### EXERCISE REQUIREMENTS
1/ In the passage about meeting someone at church, why was the writer so choosy about finding someone to care for? Answer in one to three sentences.
2/ From the passage about meeting someone at church, extract the part that begins at the words "Till I met you, I" and stops after "and I saw you.".

And a wise woman (of course my lovely mother) also told me to care for people. She was very concerned how I was living my life. She was very worried I always coiled into my lonely shell and would not even entertain humans around me.

I consumed every counsel these great people gave me but I was very choosy and adamant about finding someone to care for.

The reason is simple...I didn't want to expect people turning their backs on me neither did I want to care for anyone because love really hurts. It hurts badly.

Till I met you, I never believed I could ever care for any person.

The truth is I built some friendship base in my alma mater, Ghana Institute of Journalism. I kept a crop of wonderful mates around me. For whatever reason, they somehow liked my being and for some whatever reason, some equally disliked my presence.

Both entities taught me a whole lot about engaging people in life but not as much as I met you.

It's still very fresh in my memory.
It was a Wednesday service in church in the year 2012.
My first time appearing in church and I saw you.
I couldn't hide my gaze.
I kept stealing glances at you and the most beautiful lady you are.

Don't get it twisted. I have come across beautiful bevy of ladies but the beauty that radiated on your being was not the superficial but the inner beauty.

Your beauty emanates from within and it's so contagious that it affected my psyche. I couldn't just stop goggling at you though I was in church to obviously serve God.

I remember what I prayed for as I stood gobsmacked and kept gazing till I heard a smooth melodious voice say to the congregation to rise up as the church worships God.

I remember I prayed for you.
I remember I told God to be with you.
I remember I prayed earnestly to know you.
What I didn't know was whether it would ever come to pass that I would indeed meet you.

The spirit of shyness gripped me during the service that I couldn't even help myself to come near you and say the normal "hi" that most guys would do when they set eyes on a beauty queen like you.

The voice I heard in my ears asking us to worship God was your voice. You started to lead worship and I was in fact "watching and worshiping".

The Word says God will make a way when there seems to be no way and indeed I thank Him he did.

Years back, we went to our spiritual father's house and that was the break for me. We were there and if my memory serves me right, it was a party to celebrate his birthday.

That was the time I managed to kill the spirit of shyness and engaged you in a conversation that lasted for very few minutes because there was nothing I could say anymore after a while.

Your smile to me on that day melted the tension that had swallowed up my heart and I mastered courage to ask your name.  You told me your name and it all begun from there.

### INFORMATION SUPPLIED
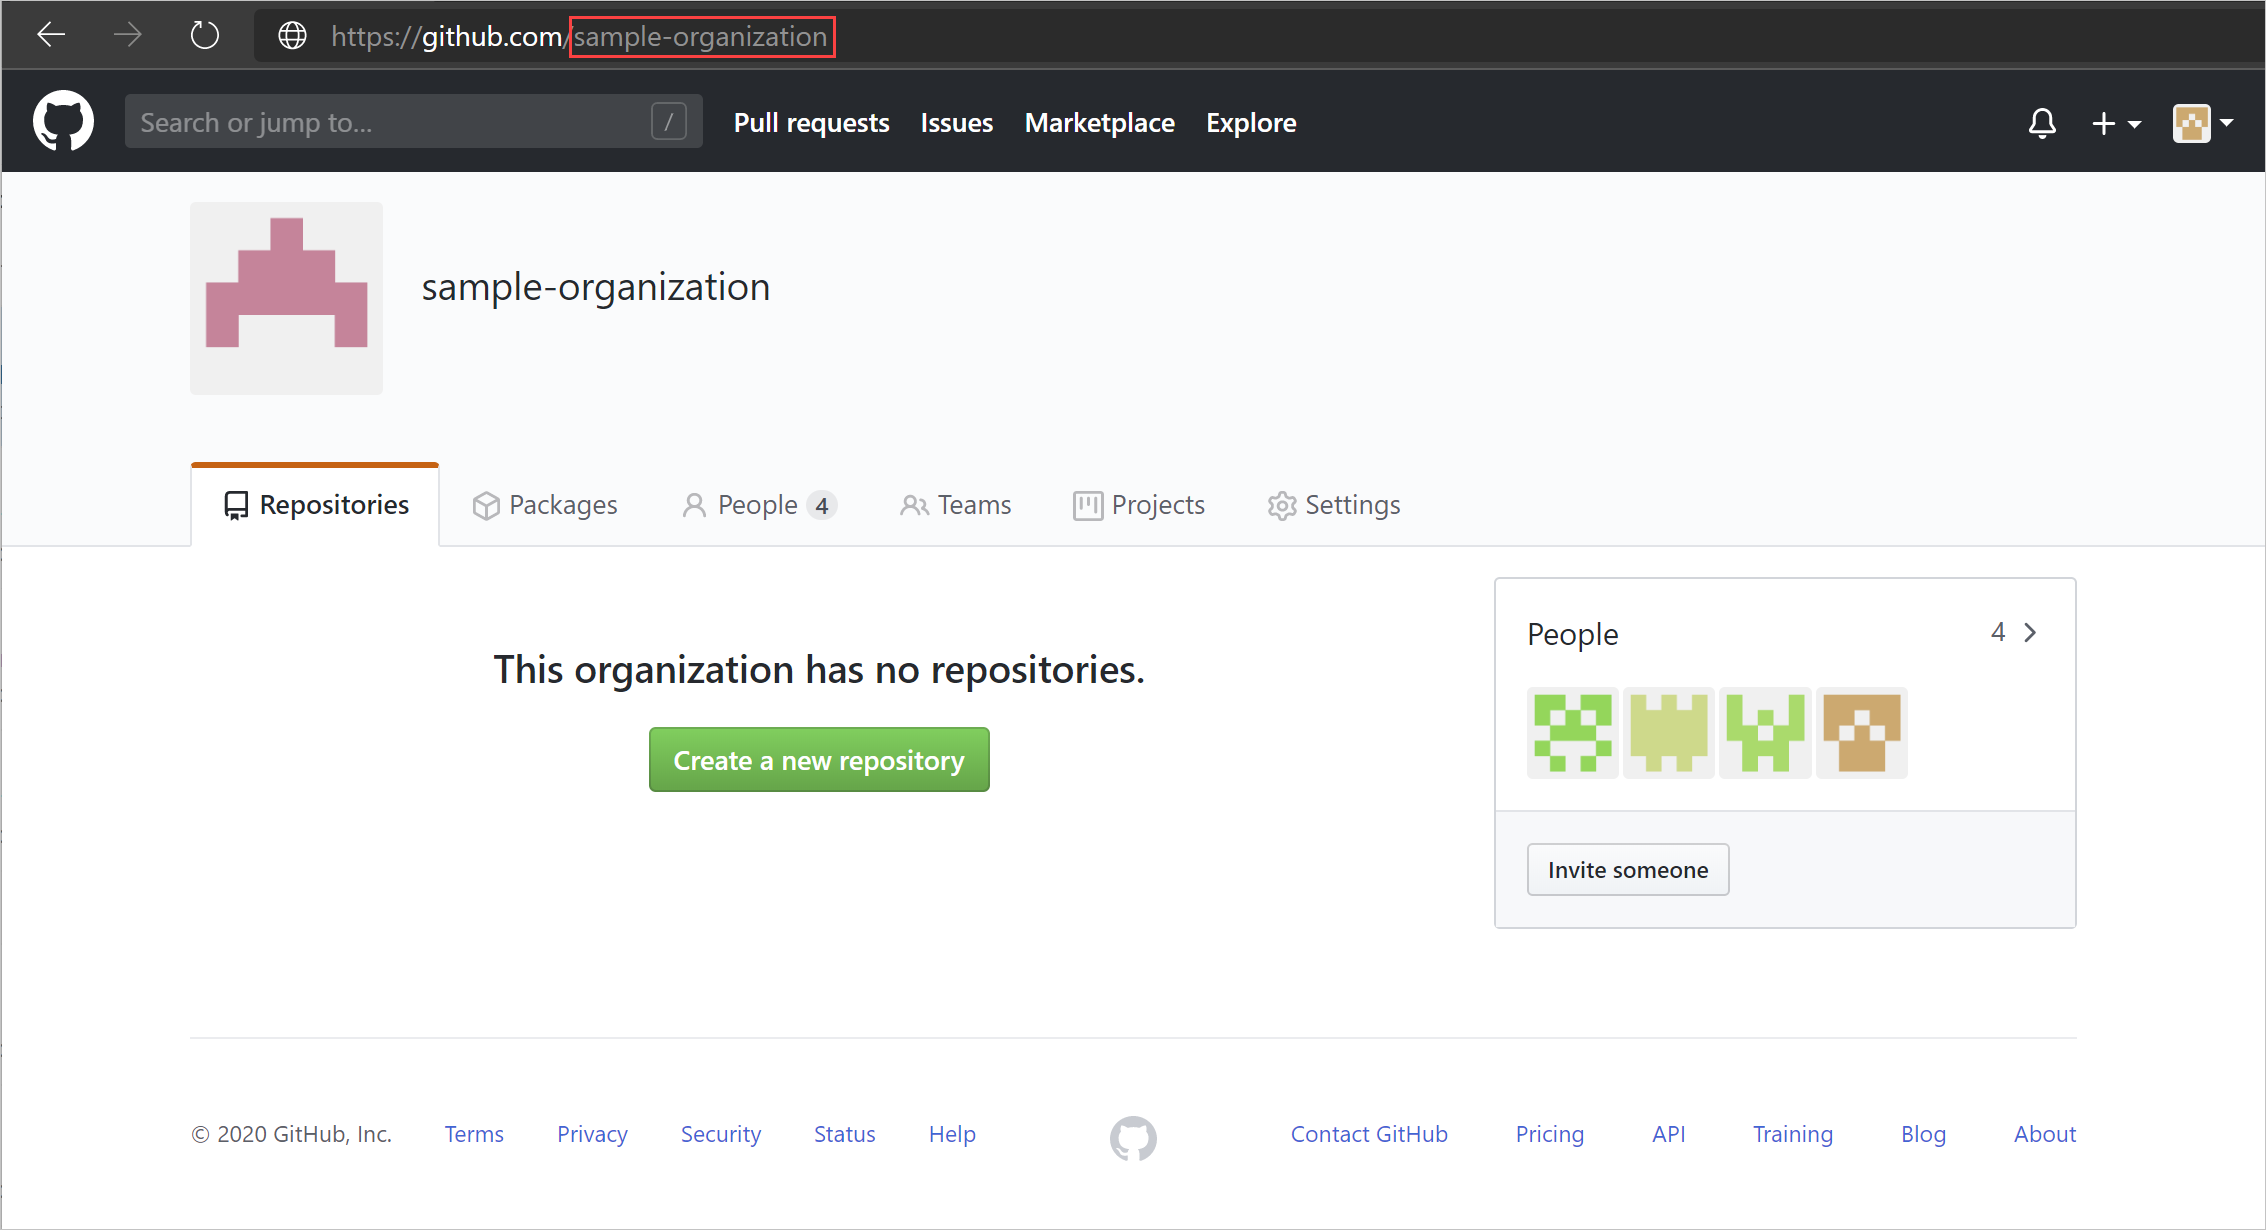The height and width of the screenshot is (1230, 2266).
Task: Open Explore section
Action: (1248, 123)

### RESULTS OF THE TASKS
1/ The writer did not want to have to expect people turning their backs on them. The writer also did not want to care for anyone, because love really hurts, and it hurts badly.

2/
Till I met you, I never believed I could ever care for any person.

The truth is I built some friendship base in my alma mater, Ghana Institute of Journalism. I kept a crop of wonderful mates around me. For whatever reason, they somehow liked my being and for some whatever reason, some equally disliked my presence.

Both entities taught me a whole lot about engaging people in life but not as much as I met you.

It's still very fresh in my memory.
It was a Wednesday service in church in the year 2012.
My first time appearing in church and I saw you.